Reputation: 369
I have a loop that adds elements to a 1d array:
for i in range(0, 1000):
fvector[0, i] = function_value
after the loop finishes, I have a 1 x 1000 vector that I want to store in a multi-dimensional array fmatrix, which is 50 x 1000. I managed to do this using a loop and copying each element individually - but it is very slow. I've then tried to use slice to copy the whole vector in one go after the loop and then be ready to copy next vector at the next column. How do I make it go to the next column? I've tried:
s=slice([i], None)
fmatrix[s] = fvector
and various combinations for s, but I get error messages about setting an array element with a sequence, or invalid syntax.
I know this should be straight forward but I'm very new to python, numpy and arrays :-(
Upvotes: 1
Views: 2020
Reputation: 363637
Try this.
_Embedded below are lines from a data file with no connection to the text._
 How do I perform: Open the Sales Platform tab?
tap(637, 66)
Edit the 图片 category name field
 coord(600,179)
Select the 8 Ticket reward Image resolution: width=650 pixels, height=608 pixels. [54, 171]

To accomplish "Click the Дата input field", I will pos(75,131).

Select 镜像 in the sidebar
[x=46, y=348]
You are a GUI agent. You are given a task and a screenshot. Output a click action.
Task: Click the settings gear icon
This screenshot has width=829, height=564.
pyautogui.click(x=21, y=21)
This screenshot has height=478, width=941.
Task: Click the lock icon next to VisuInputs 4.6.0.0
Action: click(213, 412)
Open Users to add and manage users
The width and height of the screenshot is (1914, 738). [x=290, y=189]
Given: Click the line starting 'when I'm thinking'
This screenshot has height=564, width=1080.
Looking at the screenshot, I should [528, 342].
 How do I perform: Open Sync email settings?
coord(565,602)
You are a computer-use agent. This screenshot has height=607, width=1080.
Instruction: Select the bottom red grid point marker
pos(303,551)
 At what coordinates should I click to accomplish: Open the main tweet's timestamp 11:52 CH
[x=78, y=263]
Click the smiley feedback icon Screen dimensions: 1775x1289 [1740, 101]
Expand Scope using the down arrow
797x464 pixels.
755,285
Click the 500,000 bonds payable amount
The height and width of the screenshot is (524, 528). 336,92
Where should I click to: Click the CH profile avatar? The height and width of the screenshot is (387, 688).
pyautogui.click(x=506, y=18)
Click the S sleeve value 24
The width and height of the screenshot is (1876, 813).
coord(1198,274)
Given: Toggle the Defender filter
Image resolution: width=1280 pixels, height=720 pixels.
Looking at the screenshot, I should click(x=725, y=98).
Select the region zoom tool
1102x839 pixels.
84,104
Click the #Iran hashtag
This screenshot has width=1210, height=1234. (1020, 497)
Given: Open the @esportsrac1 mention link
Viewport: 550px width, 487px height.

Allocate the matrix, here zero-initialized for effect:
>>> import numpy as np
>>> fmatrix = np.zeros((50, 1000))
Then index into it to obtain fvector
:
>>> fvector = fmatrix[0]
Then assign to fvector
's elements:
>>> for i in xrange(1000):
... fvector[i] = i
If you now inspect fmatrix[0]
, the first row of fmatrix
, you'll find that it has been assigned to in the previous loop. That's because the NumPy row indexing creates fvector
as a view on fmatrix
's first row. This saves you a copy.
Upvotes: 1
Reputation: 879939
fvector
has shape (1,1000). That's a 2D array, even if one axis has length 1.
You can slice it down to a 1D array with fvector[0,:]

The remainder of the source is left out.